REQUEST:
Reproduce the part of the job posting that starts with "- Experience developing" and goes on through "(e.g., NCCL, MPI)", word for word.

PASSAGE:
- - - -
Cornelis Networks delivers high-performance scale-out networking solutions for AI and HPC datacenters. They are seeking a Senior Network Linux Kernel Engineer to design, develop, and optimize the software stack for their innovative AI networking fabric, collaborating with industry experts to enhance high-performance networking solutions.
Responsibilities:
- Design and develop high-performance kernel drivers and user-space libraries for our networking hardware
- Build and optimize networking protocols at L2 (Ethernet), L3 (IP), and L4 (TCP/UDP) layers, tailored for AI/ML workloads
- Conduct deep-dive performance analysis and software optimization across the entire stack, identifying and eliminating bottlenecks
- Collaborate with the hardware team to influence ASIC design and ensure software/hardware co-design principles are met
- Develop robust testing, validation, and debugging tools for our networking stack
- Contribute to a culture of technical excellence, continuous improvement, and collaborative problem-solving
Requirements:
- Bachelor's or Master's degree in Computer Science, Computer Engineering, or a related field
- Proven experience in low-level systems programming with C/C++
- Strong understanding of Linux kernel driver development and internal architecture
- Deep knowledge of networking fundamentals and L2, L3, and L4 protocols
- Demonstrated experience in software optimization, profiling, and performance tuning
- A self-motivated and proactive mindset with a strong sense of ownership and the ability to work effectively in a dynamic, fast-paced startup culture
- Excellent teamwork and communication skills
- Working knowledge of BSD kernel internals (e.g., FreeBSD), including networking and driver subsystems, or prior experience developing or debugging kernel-level code on BSD-based systems
- Hands-on experience with DPDK or similar user-space networking frameworks (e.g., VPP, XDP)
- Experience developing software for high-performance NICs or SmartNICs
- Understanding of the networking requirements of distributed AI/ML training workloads (e.g., NCCL, MPI)
- Familiarity with RoCE (RDMA over Converged Ethernet) or other RDMA protocols
- Experience working with Ethernet/Switch ASICs or network processor silicon (e.g., Broadcom, Marvell, NVIDIA, Intel)
- - - -
Dataset rows
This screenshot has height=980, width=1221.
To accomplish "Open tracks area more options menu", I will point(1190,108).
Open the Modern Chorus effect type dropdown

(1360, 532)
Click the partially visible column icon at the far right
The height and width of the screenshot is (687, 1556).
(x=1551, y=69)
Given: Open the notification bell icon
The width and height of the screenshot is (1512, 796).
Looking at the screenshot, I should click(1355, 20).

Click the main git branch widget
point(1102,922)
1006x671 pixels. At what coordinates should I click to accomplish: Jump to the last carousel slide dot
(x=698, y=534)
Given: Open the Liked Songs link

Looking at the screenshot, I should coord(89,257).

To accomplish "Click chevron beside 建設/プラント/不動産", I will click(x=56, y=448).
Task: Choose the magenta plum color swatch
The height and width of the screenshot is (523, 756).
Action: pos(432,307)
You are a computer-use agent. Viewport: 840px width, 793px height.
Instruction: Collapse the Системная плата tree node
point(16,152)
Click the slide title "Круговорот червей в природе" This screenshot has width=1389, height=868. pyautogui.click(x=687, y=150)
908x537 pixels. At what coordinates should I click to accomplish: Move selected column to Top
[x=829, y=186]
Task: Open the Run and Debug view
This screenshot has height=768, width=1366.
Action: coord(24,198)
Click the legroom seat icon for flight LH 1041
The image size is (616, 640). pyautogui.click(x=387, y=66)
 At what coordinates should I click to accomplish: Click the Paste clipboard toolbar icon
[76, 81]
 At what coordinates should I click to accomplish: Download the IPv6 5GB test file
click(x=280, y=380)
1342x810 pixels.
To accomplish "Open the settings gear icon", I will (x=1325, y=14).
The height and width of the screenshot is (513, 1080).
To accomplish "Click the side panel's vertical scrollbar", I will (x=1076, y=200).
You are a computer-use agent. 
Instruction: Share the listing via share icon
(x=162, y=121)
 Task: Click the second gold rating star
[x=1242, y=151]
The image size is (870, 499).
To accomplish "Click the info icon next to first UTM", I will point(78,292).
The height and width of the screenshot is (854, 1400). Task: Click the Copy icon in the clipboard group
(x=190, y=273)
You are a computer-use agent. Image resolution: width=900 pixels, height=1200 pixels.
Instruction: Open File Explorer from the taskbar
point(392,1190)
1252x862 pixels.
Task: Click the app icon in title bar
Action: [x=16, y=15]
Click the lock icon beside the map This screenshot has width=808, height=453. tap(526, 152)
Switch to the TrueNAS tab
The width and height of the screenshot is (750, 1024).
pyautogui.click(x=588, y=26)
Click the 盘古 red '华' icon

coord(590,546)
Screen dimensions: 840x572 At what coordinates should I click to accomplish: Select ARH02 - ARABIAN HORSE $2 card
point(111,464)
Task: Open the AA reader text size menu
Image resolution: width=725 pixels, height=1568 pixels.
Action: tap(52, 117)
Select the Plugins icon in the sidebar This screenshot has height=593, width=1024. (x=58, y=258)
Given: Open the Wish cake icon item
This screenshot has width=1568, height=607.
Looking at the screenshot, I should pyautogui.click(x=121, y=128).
- - - -
ANSWER FOR THIS EXERCISE:
- Experience developing software for high-performance NICs or SmartNICs
- Understanding of the networking requirements of distributed AI/ML training workloads (e.g., NCCL, MPI)